Dass Waldkraiburg eine junge Stadt mit bewegter Geschichte ist, weiß jeder, der hier lebt und mit offenen Augen durch die Straßen und Parks geht. Da ein Bunkerrest, hier ein Ölberg.

Dazu die Plakate der Stadt, die auf alte Traditionen, Handwerk und Gründerväter verweisen. Und dann wäre da noch ein äußerst rühriger Stadtarchivar, der aus den Schätzen seines Archives immer wieder Interessantes offenbart.

Als Vorstandsmitglied des Fördervereins Stadtmusem ist ihm daran gelegen, die Erinnerung an die Geschichte aufrecht zu erhalten. Und so kommt nun ein Sonderheft im Nachdruck heraus, das sich mit der DSC, der Deutschen Sprengchemie, auf deren Ruinen Waldkraiburg nach dem Zweiten Weltkrieg entstanden ist, beschäftigt.

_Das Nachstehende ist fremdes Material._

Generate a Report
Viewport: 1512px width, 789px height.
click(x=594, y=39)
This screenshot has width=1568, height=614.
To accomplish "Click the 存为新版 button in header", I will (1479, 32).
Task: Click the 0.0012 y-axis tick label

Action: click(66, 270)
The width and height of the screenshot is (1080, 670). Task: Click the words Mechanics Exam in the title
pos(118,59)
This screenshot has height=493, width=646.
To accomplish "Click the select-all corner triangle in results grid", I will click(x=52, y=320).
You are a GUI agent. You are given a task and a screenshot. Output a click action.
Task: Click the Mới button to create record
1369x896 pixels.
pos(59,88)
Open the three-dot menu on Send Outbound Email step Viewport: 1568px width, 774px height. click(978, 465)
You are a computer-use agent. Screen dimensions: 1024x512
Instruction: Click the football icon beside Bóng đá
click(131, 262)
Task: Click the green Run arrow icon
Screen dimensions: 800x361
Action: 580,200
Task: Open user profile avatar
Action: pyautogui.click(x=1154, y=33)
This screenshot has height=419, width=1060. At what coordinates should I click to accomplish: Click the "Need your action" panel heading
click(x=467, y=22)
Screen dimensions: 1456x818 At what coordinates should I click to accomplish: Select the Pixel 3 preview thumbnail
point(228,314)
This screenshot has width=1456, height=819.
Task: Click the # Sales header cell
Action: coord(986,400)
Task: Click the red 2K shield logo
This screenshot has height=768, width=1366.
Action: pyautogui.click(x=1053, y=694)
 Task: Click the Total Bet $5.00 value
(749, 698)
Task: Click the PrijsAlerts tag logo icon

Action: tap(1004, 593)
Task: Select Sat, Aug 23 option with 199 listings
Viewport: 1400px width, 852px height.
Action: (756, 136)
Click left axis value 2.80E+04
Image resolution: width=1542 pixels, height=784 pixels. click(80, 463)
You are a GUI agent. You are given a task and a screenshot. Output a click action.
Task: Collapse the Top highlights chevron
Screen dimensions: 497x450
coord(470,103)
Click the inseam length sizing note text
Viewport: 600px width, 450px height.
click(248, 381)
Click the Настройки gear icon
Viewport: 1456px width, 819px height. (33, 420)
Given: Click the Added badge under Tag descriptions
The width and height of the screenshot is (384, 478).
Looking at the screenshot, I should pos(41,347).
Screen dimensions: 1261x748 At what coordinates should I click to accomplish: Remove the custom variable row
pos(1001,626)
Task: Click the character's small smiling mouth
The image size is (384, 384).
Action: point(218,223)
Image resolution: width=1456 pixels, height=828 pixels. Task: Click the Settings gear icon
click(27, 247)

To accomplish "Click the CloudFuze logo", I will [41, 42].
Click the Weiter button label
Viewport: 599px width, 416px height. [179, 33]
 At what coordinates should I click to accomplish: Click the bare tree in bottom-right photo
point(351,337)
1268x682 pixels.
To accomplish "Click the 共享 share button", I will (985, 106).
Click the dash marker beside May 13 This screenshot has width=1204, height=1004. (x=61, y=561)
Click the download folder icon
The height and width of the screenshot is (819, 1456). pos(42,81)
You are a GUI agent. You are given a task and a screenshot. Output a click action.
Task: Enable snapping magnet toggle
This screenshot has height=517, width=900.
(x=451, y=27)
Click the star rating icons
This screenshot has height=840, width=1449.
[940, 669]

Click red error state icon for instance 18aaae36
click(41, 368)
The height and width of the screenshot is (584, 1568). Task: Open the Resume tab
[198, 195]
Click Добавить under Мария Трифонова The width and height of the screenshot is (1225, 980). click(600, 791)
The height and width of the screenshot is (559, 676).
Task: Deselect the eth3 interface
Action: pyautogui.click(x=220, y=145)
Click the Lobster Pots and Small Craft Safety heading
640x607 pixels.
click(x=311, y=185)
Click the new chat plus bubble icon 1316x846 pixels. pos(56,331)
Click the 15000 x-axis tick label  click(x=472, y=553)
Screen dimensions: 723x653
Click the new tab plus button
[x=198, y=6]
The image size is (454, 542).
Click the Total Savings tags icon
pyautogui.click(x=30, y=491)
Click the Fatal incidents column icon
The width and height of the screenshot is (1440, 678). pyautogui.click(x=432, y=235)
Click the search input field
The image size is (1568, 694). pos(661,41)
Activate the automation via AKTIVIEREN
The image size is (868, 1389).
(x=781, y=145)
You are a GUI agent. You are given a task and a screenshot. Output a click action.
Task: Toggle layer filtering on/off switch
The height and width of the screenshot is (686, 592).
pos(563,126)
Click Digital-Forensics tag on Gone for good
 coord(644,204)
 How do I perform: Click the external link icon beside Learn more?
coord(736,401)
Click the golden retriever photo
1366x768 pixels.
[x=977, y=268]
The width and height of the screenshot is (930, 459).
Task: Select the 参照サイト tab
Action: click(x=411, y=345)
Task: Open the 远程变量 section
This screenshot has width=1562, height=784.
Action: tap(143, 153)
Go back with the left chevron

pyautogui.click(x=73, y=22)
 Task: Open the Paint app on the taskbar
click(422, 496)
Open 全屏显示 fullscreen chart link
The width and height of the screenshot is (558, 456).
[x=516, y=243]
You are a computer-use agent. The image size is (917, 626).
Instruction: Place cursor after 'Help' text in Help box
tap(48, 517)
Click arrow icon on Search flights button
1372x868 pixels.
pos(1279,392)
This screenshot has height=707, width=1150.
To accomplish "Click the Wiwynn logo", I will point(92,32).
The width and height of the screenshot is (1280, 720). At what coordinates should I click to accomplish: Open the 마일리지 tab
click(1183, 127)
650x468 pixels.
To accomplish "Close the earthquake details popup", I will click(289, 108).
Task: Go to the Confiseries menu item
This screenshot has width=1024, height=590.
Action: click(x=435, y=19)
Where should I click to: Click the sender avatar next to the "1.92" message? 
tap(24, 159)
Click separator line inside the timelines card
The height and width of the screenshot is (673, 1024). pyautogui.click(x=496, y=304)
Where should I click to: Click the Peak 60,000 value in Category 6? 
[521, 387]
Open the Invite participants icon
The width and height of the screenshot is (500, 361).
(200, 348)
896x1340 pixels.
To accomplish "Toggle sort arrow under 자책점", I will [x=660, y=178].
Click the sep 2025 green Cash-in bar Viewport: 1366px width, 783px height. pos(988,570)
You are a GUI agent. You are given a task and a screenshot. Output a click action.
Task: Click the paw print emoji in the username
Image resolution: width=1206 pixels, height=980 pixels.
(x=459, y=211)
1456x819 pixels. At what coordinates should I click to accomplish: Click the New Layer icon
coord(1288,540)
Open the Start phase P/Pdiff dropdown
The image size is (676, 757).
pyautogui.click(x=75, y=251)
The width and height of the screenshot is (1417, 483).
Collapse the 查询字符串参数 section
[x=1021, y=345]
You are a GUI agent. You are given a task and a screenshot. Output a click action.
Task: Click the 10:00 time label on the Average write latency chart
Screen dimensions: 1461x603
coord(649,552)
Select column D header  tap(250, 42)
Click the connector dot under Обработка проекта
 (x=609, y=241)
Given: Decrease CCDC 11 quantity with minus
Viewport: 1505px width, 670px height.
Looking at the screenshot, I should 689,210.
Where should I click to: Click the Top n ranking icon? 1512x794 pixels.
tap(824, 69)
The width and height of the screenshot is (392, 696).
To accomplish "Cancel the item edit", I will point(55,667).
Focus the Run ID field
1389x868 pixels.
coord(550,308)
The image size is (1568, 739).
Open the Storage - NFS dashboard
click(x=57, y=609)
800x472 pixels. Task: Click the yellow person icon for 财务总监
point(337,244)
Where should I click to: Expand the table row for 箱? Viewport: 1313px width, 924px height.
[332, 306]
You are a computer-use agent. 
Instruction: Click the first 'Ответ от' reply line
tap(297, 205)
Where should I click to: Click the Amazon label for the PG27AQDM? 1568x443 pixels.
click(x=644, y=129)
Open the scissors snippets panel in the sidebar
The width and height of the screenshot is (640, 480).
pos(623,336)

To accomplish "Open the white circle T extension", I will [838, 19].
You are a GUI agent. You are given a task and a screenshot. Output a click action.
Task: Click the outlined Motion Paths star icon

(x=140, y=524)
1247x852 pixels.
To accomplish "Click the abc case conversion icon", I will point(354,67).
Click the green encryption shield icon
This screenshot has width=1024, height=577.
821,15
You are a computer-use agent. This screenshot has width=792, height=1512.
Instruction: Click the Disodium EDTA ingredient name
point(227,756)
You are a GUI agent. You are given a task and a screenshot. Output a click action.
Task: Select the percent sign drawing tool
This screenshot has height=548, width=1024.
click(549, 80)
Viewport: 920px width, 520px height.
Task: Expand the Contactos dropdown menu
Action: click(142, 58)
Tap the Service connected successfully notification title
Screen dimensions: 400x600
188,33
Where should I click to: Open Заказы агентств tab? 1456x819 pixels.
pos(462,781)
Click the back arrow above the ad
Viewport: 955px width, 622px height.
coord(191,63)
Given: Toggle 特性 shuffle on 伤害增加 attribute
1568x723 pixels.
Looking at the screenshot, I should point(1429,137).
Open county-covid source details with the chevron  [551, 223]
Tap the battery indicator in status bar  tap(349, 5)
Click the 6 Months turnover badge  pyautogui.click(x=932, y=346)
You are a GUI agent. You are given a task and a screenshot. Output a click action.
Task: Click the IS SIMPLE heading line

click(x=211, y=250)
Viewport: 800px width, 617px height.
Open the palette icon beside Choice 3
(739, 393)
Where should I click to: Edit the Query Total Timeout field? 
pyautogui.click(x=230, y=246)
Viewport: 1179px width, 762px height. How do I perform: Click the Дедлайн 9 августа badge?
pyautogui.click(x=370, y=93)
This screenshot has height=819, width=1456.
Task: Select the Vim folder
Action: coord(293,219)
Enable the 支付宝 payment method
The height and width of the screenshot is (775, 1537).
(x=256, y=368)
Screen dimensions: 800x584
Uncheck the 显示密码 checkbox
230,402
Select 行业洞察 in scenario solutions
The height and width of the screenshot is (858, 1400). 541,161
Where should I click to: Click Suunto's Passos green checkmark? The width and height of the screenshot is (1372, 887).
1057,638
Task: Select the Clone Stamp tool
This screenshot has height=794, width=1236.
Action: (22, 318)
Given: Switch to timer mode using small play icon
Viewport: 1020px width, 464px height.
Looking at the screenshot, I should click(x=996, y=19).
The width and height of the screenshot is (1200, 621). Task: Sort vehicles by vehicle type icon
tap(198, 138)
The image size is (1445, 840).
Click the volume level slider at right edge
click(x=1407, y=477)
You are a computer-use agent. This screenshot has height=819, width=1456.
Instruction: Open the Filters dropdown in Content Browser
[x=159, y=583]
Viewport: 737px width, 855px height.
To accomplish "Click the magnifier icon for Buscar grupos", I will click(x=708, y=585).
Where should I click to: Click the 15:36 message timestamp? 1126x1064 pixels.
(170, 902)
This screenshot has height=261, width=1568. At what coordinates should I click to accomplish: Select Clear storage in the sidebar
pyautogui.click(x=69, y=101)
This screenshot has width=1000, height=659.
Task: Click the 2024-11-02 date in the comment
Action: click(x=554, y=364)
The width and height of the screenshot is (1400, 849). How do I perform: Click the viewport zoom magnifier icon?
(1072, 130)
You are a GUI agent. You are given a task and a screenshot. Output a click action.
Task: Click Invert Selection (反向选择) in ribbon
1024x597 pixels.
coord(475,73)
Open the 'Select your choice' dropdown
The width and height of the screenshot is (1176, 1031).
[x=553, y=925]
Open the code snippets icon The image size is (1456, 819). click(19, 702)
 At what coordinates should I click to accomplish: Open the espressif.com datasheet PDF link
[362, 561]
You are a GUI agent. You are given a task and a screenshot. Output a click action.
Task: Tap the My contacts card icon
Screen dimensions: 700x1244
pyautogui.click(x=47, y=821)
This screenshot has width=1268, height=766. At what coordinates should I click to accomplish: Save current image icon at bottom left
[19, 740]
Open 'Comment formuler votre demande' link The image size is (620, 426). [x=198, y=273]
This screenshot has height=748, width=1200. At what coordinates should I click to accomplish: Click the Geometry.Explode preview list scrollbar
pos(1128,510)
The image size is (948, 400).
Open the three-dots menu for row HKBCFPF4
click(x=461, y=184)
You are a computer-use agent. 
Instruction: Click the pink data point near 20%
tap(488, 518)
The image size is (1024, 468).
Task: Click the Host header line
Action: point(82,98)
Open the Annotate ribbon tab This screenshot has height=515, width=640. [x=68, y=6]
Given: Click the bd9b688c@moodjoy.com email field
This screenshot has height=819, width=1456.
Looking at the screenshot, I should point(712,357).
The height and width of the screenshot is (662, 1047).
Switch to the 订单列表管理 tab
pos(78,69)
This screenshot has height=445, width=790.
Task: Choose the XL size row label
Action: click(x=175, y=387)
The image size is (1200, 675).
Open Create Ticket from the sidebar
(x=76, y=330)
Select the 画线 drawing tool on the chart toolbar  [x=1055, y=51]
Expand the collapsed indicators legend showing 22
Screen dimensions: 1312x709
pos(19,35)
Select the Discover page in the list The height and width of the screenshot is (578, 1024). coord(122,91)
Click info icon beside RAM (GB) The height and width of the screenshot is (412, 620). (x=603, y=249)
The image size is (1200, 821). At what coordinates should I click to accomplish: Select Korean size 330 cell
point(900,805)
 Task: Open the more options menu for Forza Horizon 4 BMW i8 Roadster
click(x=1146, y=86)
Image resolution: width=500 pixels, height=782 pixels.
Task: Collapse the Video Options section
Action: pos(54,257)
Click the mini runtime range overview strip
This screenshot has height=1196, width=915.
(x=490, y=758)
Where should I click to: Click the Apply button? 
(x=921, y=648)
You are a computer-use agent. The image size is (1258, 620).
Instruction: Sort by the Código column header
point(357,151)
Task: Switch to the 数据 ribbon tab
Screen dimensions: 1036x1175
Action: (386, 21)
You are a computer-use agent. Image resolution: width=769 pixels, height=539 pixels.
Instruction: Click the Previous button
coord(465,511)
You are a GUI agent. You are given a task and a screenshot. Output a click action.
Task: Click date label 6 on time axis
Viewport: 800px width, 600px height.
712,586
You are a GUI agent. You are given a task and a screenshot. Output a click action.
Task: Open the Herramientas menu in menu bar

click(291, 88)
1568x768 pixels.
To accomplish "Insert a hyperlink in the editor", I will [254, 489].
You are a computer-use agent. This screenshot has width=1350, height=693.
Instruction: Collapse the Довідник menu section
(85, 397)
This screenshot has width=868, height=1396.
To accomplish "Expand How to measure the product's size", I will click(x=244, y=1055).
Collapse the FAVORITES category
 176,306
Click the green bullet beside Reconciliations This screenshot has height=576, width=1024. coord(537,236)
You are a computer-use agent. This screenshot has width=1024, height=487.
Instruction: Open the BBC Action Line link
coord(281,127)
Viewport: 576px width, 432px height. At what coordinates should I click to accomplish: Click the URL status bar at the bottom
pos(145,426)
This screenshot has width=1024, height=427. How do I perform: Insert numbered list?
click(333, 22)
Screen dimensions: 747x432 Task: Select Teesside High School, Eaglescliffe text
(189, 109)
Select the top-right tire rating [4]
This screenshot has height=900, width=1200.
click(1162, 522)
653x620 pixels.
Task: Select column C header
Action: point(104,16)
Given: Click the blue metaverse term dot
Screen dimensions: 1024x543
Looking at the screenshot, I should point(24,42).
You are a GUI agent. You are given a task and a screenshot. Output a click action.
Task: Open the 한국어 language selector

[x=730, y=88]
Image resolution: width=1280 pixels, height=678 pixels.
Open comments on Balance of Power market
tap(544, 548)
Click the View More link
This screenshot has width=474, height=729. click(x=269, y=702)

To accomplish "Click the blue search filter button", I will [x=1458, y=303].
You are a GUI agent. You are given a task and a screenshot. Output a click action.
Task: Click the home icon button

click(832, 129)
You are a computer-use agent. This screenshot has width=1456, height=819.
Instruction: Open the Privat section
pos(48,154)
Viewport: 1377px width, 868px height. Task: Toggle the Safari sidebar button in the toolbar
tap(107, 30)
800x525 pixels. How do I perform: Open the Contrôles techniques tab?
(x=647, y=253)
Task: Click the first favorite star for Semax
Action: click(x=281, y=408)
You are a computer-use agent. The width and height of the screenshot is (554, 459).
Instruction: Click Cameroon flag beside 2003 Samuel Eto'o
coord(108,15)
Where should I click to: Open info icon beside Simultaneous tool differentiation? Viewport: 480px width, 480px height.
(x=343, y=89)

Bereits fünf Jahre nach Kriegsende hatte die aufstrebende junge Gemeinde - gegründet von Vertriebenen - ein eigenes Wappen. Das heute herrlich nostalgisch und genauso antiquiert wirkt. Ein echter Heroldskünstler war er eben nicht, der Erste Bürgermeister Waldkraiburgs, Hubert Rösler, der es designt hatte. Das fanden auch die Heraldiker vom Bayerischen Hauptstaatsarchiv. Sie, die Wappenkünstler und -kundigen, setzten auf einen Relaunch, also eine Neugestaltung des Wappens und bescherten der späteren Stadt, den Baum mit Wurzeln über dem Zahnrad - alles in gold - auf blauem Grund. Und dieses Hoheitszeichen gilt heute noch - auch wenn es kaum noch zum Einsatz kommt.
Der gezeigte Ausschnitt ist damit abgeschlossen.